◆ **Written request**
Reproduce the lines of the listing below verbatim, beginning with the line that contains "Click the 93.980 price scale value" and continuing through the line that contains "click(187, 440)", including both of those lines.

◆ **Input data**
+ + +

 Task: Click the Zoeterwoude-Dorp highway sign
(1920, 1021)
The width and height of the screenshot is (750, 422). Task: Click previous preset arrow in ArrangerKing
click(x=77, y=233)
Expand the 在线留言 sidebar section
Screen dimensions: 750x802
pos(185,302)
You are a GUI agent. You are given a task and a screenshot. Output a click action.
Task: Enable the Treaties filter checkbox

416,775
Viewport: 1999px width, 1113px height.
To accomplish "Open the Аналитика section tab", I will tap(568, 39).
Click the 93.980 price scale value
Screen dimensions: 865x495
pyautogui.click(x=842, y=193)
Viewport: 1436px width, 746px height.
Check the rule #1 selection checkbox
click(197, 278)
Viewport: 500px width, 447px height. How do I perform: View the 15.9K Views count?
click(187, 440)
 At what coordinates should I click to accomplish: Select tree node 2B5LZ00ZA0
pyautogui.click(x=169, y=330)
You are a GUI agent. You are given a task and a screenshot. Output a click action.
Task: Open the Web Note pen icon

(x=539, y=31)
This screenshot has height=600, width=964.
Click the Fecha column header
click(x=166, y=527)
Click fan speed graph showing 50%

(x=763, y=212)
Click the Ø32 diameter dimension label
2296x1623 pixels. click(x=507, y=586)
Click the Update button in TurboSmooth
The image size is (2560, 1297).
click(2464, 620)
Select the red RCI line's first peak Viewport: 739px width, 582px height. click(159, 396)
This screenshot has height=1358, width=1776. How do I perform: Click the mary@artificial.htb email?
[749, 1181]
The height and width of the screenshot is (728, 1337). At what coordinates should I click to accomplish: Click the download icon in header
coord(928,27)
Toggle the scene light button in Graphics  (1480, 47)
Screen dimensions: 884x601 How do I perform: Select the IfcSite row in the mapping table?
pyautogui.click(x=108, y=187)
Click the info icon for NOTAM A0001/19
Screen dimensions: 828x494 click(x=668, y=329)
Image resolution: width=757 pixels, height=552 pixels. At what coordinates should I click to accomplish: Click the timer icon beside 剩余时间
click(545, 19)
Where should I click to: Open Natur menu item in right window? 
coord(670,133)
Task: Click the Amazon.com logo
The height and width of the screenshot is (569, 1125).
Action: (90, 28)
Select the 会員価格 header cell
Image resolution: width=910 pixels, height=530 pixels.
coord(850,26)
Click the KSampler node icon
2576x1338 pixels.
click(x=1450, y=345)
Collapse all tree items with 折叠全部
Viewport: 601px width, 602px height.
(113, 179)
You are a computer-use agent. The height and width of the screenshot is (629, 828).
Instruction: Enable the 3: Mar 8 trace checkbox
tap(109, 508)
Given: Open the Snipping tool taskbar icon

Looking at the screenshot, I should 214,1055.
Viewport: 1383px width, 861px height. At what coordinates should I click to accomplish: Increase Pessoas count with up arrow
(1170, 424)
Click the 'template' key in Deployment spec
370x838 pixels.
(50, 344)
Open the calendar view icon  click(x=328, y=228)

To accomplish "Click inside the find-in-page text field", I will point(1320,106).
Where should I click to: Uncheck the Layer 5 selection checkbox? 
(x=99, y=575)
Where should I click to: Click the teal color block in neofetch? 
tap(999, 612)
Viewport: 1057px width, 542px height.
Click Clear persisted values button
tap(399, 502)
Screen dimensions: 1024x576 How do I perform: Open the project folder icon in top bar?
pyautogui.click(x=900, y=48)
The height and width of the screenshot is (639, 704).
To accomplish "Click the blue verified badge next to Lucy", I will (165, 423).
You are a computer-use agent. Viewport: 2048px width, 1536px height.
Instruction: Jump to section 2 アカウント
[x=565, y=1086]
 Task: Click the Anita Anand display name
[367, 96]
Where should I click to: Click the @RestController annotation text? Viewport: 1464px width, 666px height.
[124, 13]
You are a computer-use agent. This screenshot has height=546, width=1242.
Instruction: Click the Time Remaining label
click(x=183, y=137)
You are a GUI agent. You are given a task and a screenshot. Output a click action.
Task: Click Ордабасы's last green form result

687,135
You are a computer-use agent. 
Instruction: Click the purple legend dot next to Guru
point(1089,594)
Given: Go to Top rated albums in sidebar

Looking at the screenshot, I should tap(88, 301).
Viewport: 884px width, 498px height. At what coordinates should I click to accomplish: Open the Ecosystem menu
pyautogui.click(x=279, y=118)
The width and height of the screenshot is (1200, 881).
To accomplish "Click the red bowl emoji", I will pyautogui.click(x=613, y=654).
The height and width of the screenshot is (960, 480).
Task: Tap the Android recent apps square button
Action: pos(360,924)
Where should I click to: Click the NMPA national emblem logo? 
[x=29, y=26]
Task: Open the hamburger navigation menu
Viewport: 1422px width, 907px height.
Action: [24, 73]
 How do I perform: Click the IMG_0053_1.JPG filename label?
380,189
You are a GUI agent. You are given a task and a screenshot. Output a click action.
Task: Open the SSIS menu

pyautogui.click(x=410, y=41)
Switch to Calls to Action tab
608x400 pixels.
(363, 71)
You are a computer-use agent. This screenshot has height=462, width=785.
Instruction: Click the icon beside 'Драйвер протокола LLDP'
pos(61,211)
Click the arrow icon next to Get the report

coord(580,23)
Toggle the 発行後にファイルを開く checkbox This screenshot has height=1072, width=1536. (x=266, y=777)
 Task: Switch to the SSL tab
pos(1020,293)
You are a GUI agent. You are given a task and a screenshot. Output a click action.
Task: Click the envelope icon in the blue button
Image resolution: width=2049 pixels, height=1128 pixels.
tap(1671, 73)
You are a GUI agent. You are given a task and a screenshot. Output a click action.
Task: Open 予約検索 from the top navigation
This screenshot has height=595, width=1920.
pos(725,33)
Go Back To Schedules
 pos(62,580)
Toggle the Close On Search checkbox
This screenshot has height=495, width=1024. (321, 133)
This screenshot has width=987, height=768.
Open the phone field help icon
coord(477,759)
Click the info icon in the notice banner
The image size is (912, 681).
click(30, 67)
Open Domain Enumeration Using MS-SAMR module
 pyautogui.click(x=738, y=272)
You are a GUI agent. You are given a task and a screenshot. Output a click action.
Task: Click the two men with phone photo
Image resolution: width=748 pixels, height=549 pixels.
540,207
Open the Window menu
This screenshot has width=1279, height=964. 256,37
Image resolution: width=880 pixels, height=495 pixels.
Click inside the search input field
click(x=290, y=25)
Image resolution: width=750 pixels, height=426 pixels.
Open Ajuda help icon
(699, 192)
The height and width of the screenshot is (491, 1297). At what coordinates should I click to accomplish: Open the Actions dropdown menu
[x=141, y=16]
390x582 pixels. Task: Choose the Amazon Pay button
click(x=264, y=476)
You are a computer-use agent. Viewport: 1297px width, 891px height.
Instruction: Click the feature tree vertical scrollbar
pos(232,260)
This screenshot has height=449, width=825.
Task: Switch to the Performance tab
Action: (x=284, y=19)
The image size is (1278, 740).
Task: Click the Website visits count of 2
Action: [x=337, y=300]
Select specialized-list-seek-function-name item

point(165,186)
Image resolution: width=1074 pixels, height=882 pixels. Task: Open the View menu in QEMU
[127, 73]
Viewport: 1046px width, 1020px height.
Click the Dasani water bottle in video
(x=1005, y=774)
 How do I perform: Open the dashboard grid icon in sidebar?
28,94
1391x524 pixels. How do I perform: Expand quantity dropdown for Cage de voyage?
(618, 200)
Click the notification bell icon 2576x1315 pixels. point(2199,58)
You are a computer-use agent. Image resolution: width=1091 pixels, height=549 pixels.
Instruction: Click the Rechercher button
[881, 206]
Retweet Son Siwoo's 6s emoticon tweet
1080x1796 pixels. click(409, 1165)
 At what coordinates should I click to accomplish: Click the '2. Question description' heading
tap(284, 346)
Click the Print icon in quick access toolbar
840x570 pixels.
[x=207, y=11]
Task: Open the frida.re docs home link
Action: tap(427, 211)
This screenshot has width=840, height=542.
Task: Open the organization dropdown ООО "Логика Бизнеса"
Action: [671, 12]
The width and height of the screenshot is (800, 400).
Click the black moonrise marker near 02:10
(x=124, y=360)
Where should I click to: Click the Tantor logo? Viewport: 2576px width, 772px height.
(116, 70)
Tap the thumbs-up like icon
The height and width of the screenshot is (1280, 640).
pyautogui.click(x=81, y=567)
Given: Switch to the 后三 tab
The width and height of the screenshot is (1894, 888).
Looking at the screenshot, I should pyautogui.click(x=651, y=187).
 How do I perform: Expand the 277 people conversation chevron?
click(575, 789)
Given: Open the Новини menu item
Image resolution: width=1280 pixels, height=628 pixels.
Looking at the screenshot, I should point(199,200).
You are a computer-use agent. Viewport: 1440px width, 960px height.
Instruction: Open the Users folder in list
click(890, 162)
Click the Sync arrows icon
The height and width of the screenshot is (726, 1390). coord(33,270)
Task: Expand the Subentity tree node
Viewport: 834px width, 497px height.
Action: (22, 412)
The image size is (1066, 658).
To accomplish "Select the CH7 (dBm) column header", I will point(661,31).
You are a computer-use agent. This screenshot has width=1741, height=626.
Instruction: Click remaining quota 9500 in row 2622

+ + +

◆ **Exercise answer**
Click the 93.980 price scale value
Screen dimensions: 865x495
pyautogui.click(x=842, y=193)
Viewport: 1436px width, 746px height.
Check the rule #1 selection checkbox
click(197, 278)
Viewport: 500px width, 447px height. How do I perform: View the 15.9K Views count?
click(187, 440)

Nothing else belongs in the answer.